#### Exercise directions
Whatever appears in the entries must be given again exactly.

=== Begin Enclosure ===

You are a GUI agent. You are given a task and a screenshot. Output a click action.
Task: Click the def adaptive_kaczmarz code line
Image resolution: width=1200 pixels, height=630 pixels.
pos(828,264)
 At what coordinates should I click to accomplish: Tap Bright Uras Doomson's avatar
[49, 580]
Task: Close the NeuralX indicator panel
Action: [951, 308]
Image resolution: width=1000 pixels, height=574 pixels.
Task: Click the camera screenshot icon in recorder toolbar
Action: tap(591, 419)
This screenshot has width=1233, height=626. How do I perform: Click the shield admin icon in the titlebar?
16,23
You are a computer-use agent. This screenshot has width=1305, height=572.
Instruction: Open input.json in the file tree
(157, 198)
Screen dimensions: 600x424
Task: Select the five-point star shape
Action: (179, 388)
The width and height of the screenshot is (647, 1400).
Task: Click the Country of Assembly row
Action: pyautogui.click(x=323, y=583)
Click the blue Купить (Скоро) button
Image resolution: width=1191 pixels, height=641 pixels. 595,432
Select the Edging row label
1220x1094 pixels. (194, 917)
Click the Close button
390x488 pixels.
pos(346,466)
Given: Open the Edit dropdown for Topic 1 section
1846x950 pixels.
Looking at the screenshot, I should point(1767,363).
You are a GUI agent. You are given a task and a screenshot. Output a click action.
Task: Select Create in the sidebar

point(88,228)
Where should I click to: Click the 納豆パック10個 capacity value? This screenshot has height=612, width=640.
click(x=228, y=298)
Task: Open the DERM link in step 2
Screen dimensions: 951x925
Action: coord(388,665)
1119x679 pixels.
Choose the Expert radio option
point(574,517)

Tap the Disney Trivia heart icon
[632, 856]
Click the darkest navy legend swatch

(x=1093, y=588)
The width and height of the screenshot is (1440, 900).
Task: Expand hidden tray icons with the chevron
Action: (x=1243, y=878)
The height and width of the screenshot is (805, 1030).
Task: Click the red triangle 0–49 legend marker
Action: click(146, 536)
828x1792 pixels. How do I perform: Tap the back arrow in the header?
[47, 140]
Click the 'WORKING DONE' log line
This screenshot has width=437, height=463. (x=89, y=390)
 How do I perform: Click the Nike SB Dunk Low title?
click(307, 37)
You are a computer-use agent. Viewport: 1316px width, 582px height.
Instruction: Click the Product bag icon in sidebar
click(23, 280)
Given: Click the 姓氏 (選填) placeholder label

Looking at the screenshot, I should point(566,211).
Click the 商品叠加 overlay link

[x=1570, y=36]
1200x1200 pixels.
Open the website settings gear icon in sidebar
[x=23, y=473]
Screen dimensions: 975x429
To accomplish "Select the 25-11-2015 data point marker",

=== End Enclosure ===

#### Reply
You are a GUI agent. You are given a task and a screenshot. Output a click action.
Task: Click the def adaptive_kaczmarz code line
Image resolution: width=1200 pixels, height=630 pixels.
pos(828,264)
 At what coordinates should I click to accomplish: Tap Bright Uras Doomson's avatar
[49, 580]
Task: Close the NeuralX indicator panel
Action: [951, 308]
Image resolution: width=1000 pixels, height=574 pixels.
Task: Click the camera screenshot icon in recorder toolbar
Action: tap(591, 419)
This screenshot has width=1233, height=626. How do I perform: Click the shield admin icon in the titlebar?
16,23
You are a computer-use agent. This screenshot has width=1305, height=572.
Instruction: Open input.json in the file tree
(157, 198)
Screen dimensions: 600x424
Task: Select the five-point star shape
Action: (179, 388)
The width and height of the screenshot is (647, 1400).
Task: Click the Country of Assembly row
Action: pyautogui.click(x=323, y=583)
Click the blue Купить (Скоро) button
Image resolution: width=1191 pixels, height=641 pixels. 595,432
Select the Edging row label
1220x1094 pixels. (194, 917)
Click the Close button
390x488 pixels.
pos(346,466)
Given: Open the Edit dropdown for Topic 1 section
1846x950 pixels.
Looking at the screenshot, I should point(1767,363).
You are a GUI agent. You are given a task and a screenshot. Output a click action.
Task: Select Create in the sidebar

point(88,228)
Where should I click to: Click the 納豆パック10個 capacity value? This screenshot has height=612, width=640.
click(x=228, y=298)
Task: Open the DERM link in step 2
Screen dimensions: 951x925
Action: coord(388,665)
1119x679 pixels.
Choose the Expert radio option
point(574,517)

Tap the Disney Trivia heart icon
[632, 856]
Click the darkest navy legend swatch

(x=1093, y=588)
The width and height of the screenshot is (1440, 900).
Task: Expand hidden tray icons with the chevron
Action: (x=1243, y=878)
The height and width of the screenshot is (805, 1030).
Task: Click the red triangle 0–49 legend marker
Action: click(146, 536)
828x1792 pixels. How do I perform: Tap the back arrow in the header?
[47, 140]
Click the 'WORKING DONE' log line
This screenshot has width=437, height=463. (x=89, y=390)
 How do I perform: Click the Nike SB Dunk Low title?
click(307, 37)
You are a computer-use agent. Viewport: 1316px width, 582px height.
Instruction: Click the Product bag icon in sidebar
click(23, 280)
Given: Click the 姓氏 (選填) placeholder label

Looking at the screenshot, I should point(566,211).
Click the 商品叠加 overlay link

[x=1570, y=36]
1200x1200 pixels.
Open the website settings gear icon in sidebar
[x=23, y=473]
Screen dimensions: 975x429
To accomplish "Select the 25-11-2015 data point marker",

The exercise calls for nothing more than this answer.